**Set problem:**
Rewrite the rows below with every instance of "Locate an element on the screen" swapped for "Find an element on the page", leaving all other text unchanged.

**Input records:**
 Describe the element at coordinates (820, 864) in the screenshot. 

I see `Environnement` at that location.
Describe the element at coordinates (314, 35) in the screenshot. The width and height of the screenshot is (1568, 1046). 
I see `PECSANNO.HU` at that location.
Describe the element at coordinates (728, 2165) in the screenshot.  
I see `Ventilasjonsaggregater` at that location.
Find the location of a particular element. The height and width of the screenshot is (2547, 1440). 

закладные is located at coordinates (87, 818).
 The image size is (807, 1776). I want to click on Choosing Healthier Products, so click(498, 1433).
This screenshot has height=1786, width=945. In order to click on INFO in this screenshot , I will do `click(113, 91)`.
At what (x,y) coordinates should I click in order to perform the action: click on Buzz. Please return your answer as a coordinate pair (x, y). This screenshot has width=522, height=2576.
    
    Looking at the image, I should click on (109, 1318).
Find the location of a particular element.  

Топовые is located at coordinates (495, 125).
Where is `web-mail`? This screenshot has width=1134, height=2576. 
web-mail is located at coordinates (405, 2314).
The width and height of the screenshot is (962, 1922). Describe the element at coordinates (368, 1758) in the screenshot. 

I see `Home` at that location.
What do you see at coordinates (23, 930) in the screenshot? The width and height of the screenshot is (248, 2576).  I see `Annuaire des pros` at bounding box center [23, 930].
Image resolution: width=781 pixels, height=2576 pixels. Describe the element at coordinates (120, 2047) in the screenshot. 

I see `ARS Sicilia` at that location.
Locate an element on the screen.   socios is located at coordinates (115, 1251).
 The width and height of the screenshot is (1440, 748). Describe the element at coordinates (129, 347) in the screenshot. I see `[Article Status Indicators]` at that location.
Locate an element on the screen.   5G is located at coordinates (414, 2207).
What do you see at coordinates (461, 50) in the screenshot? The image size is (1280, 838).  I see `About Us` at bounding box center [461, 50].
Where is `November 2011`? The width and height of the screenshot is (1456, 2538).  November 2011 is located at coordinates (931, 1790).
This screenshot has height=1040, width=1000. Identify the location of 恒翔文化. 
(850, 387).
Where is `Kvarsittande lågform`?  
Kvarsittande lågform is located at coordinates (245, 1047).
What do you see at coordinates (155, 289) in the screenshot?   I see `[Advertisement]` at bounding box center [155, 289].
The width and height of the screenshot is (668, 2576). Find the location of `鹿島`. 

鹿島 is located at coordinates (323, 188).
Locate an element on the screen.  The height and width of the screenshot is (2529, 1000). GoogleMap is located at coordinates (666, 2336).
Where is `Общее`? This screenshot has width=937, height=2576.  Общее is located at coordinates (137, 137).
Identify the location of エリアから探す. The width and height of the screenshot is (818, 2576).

**Written answer:**
 Describe the element at coordinates (820, 864) in the screenshot. 

I see `Environnement` at that location.
Describe the element at coordinates (314, 35) in the screenshot. The width and height of the screenshot is (1568, 1046). 
I see `PECSANNO.HU` at that location.
Describe the element at coordinates (728, 2165) in the screenshot.  
I see `Ventilasjonsaggregater` at that location.
Find the location of a particular element. The height and width of the screenshot is (2547, 1440). 

закладные is located at coordinates (87, 818).
 The image size is (807, 1776). I want to click on Choosing Healthier Products, so click(498, 1433).
This screenshot has height=1786, width=945. In order to click on INFO in this screenshot , I will do `click(113, 91)`.
At what (x,y) coordinates should I click in order to perform the action: click on Buzz. Please return your answer as a coordinate pair (x, y). This screenshot has width=522, height=2576.
    
    Looking at the image, I should click on (109, 1318).
Find the location of a particular element.  

Топовые is located at coordinates (495, 125).
Where is `web-mail`? This screenshot has width=1134, height=2576. 
web-mail is located at coordinates (405, 2314).
The width and height of the screenshot is (962, 1922). Describe the element at coordinates (368, 1758) in the screenshot. 

I see `Home` at that location.
What do you see at coordinates (23, 930) in the screenshot? The width and height of the screenshot is (248, 2576).  I see `Annuaire des pros` at bounding box center [23, 930].
Image resolution: width=781 pixels, height=2576 pixels. Describe the element at coordinates (120, 2047) in the screenshot. 

I see `ARS Sicilia` at that location.
Find an element on the page.   socios is located at coordinates (115, 1251).
 The width and height of the screenshot is (1440, 748). Describe the element at coordinates (129, 347) in the screenshot. I see `[Article Status Indicators]` at that location.
Find an element on the page.   5G is located at coordinates (414, 2207).
What do you see at coordinates (461, 50) in the screenshot? The image size is (1280, 838).  I see `About Us` at bounding box center [461, 50].
Where is `November 2011`? The width and height of the screenshot is (1456, 2538).  November 2011 is located at coordinates (931, 1790).
This screenshot has height=1040, width=1000. Identify the location of 恒翔文化. 
(850, 387).
Where is `Kvarsittande lågform`?  
Kvarsittande lågform is located at coordinates (245, 1047).
What do you see at coordinates (155, 289) in the screenshot?   I see `[Advertisement]` at bounding box center [155, 289].
The width and height of the screenshot is (668, 2576). Find the location of `鹿島`. 

鹿島 is located at coordinates (323, 188).
Find an element on the page.  The height and width of the screenshot is (2529, 1000). GoogleMap is located at coordinates (666, 2336).
Where is `Общее`? This screenshot has width=937, height=2576.  Общее is located at coordinates (137, 137).
Identify the location of エリアから探す. The width and height of the screenshot is (818, 2576).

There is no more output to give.